PASSAGE PROVIDED:
——

The papers of the Society include:
- General files on the foundation and early years of the Society, reports and minutes of its committees and other meetings.
- Correspondence with the Society's councillors and officers.
- Financial records, including ledgers and annual balance sheets form 1933 to 1977.
- Subject files, arranged alphabetically by file title, including correspondence concerning the Society's main fund-raising appeals in the 1930s, papers relating to the 1940 internment crisis, and extensive lists and indexes of refugee scholars, arranged by subject, nationality and religion.
- Correspondence with British organisations, which reflects the Society's co-operation with other national and local refugee organisations, national societies, government ministries, universities and colleges; and with Austrian, German, Czech and Polish support groups based in Britain.
- Correspondence with overseas organisations, which throws light on the Society's links with international institutions such as the League of Nations and with refugee and other organisations in many countries, notably France, Sweden, Switzerland and the United States.
- Correspondence with individuals who helped the Society.
- Publications about refugee problems.

——

SOURCE DATA:
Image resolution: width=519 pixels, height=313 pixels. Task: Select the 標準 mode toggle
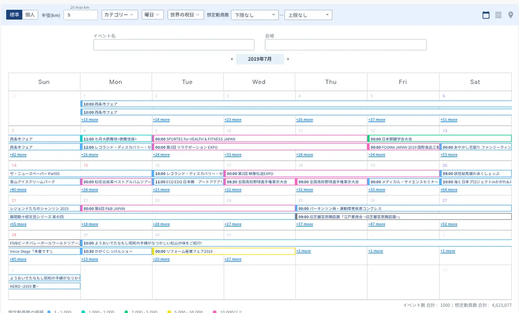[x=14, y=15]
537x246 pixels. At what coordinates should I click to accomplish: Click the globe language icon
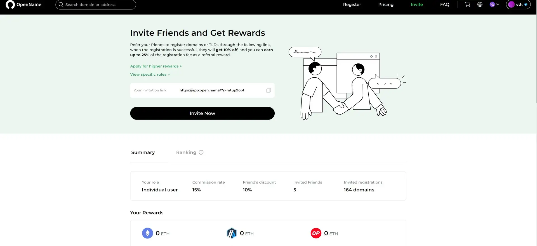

——

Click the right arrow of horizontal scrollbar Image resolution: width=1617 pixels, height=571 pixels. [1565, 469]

——

WHAT THIS EXERCISE ASKS:
1. From the list of the Society's papers above, write out the portion starting at "- Correspondence with overseas" and ending at "the United States.".
2. Translate this entry from the list of the Society's papers into French: "Correspondence with individuals who helped the Society."
3. According to the list of the Society's papers, which countries are named as notable for the Society's links with refugee and other organizations abroad?

OUTPUTS FOR THE TASKS:
1.
- Correspondence with overseas organisations, which throws light on the Society's links with international institutions such as the League of Nations and with refugee and other organisations in many countries, notably France, Sweden, Switzerland and the United States.

2. Correspondance avec des personnes qui ont aidé la Société.

3. France, Sweden, Switzerland and the United States.